Monday, October 3, 2016

Altar Bread Department passes a milestone

Our altar bread department last month shipped an order with invoice # 10,000 -- meaning, yes, that 10,000 orders, some consisting of many thousands of individual breads, have passed through our packing and shipping operation since it began in 1997.

Sr. Pauline in our altar bread packing room, surrounded by bags of hosts to be shipped, boxes of more hosts to be bagged, and the trademark foam "peanuts" that ensure the breads' safe arrival at parishes and religious communities across the country.

We do not bake the hosts ourselves, but are happy to be able to support our fellow Benedictines, the Sisters of Perpetual Adoration in Clyde, Missouri, who have been baking breads for more than 100 years, and have all the requisite equipment for large-scale baking. From them we buy hosts in bulk, then pack them into smaller bags and packages for shipment to our own customers, removing broken or flawed breads in the process. Sr. Augustine, our eldest nun at 91, still puts in a good day's work packing breads, something she has been doing since we started in late 1997.
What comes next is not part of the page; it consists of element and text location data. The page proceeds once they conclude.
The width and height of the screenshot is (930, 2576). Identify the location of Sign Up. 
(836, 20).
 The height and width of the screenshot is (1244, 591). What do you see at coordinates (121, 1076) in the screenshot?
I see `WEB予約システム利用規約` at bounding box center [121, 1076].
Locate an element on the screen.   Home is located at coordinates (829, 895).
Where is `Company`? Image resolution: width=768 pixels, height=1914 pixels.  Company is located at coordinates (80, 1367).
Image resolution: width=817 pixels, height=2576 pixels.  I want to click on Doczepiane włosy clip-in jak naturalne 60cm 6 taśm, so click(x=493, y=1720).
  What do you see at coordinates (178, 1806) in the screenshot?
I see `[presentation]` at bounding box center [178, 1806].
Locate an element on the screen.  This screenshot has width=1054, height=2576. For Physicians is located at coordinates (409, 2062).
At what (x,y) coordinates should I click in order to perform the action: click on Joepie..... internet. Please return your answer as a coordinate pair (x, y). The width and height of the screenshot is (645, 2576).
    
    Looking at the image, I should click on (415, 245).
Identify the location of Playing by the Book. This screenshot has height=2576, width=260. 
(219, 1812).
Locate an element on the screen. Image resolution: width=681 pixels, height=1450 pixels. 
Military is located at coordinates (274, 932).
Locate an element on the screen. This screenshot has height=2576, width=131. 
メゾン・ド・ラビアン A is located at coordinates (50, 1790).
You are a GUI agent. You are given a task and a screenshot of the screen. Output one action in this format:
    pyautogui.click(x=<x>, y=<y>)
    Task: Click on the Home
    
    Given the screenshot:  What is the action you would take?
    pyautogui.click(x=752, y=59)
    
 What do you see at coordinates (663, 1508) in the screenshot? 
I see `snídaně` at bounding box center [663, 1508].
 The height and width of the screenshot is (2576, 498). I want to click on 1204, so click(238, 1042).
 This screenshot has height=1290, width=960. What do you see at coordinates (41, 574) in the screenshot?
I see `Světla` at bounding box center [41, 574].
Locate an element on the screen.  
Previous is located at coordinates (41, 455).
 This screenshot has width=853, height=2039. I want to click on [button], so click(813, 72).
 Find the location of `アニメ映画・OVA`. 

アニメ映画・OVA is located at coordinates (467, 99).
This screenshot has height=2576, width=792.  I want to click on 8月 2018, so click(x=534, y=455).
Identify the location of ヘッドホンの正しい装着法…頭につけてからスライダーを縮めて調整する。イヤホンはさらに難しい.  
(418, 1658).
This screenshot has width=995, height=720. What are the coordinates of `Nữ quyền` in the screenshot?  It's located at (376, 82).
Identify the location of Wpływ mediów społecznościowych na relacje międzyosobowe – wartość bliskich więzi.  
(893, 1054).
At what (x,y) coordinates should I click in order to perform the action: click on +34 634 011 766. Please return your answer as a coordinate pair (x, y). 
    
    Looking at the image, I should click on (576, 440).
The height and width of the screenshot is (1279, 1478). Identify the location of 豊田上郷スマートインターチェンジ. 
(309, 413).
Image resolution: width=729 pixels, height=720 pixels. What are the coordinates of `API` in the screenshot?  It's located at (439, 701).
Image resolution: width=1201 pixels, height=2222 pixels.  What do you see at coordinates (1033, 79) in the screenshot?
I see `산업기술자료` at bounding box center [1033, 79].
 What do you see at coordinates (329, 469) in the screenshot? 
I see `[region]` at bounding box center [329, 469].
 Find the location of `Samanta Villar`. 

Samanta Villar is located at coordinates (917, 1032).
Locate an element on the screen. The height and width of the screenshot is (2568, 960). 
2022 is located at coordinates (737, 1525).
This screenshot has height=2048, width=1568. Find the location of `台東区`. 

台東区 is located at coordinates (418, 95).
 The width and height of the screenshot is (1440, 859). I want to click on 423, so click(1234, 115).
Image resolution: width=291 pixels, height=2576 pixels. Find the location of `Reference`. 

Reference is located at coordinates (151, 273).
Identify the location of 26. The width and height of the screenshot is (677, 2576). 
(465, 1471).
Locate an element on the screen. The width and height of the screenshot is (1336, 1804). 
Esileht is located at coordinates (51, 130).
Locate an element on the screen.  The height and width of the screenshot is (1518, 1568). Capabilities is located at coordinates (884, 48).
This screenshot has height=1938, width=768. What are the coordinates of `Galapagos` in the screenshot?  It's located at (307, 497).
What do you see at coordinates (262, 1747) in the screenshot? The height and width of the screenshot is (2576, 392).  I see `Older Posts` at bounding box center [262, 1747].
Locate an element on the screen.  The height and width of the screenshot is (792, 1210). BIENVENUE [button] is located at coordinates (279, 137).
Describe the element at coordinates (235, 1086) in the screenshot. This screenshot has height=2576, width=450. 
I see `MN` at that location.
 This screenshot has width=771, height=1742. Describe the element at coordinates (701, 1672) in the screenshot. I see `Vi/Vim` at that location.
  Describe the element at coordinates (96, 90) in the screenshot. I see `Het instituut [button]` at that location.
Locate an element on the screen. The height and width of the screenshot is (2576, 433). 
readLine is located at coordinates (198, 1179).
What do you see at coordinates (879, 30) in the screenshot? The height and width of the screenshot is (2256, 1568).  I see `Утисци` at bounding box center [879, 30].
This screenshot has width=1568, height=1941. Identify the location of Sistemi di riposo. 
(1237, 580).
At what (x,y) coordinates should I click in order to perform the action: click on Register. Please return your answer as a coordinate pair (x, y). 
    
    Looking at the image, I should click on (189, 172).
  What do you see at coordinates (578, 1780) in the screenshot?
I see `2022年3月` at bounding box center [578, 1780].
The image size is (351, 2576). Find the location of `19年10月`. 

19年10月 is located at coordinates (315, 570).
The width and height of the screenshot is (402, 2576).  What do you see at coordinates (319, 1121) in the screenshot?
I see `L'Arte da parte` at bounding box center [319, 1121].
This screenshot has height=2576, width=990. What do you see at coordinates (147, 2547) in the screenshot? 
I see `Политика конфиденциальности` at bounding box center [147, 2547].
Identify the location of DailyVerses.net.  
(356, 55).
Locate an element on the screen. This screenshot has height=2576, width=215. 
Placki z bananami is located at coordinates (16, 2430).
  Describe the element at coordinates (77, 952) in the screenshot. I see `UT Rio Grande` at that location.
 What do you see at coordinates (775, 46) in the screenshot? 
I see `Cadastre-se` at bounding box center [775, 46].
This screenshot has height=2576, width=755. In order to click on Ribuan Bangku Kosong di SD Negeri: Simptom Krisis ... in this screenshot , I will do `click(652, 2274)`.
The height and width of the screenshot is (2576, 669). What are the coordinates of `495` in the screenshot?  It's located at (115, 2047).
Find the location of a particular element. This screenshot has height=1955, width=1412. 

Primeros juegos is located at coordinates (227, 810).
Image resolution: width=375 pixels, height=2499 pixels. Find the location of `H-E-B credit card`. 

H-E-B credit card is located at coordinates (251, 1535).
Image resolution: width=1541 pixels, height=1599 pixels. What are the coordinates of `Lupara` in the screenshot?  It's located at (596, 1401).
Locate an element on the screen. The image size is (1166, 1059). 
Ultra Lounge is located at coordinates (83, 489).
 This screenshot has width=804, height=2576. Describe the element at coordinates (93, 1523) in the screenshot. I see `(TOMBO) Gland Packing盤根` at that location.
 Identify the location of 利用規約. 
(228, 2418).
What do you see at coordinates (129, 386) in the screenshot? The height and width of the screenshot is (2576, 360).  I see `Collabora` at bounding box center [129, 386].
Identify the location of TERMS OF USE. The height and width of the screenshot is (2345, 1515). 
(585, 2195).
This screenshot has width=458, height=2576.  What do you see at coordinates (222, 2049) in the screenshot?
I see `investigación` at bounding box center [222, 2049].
Although one of our own Sisters had baked hosts back in the 1950s, we had shifted our energies to other work and ministries by 1963. The impetus to bring back altar bread work was our impending move from Boulder to Virginia Dale in 1997. Sr. Regina Krushen started our altar bread department during our early days in the "modulstery" of prefabricated buildings which was our home for the first two years in our new location. As she wrote for our newsletter at that time,

"This ministry serves two purposes for our Abbey. First of all, it is a means of support while our new retreat house and other facilities are under construction over the next couple of years. But more important is the spiritual dimension of this service. As contemplative Benedictine nuns committed to Christ and his Church through our lives of prayer, we endeavor by our altar bread work to share the spirit of our worship in a concrete way with all the faithful."

Sr. Regina died in 2003, but the altar bread department has continued under the guidance of Sr. Pauline, and with the help of other Sisters and many generous oblates and volunteers, who come regularly to spend a few prayerful hours at the contemplative task of sorting the breads.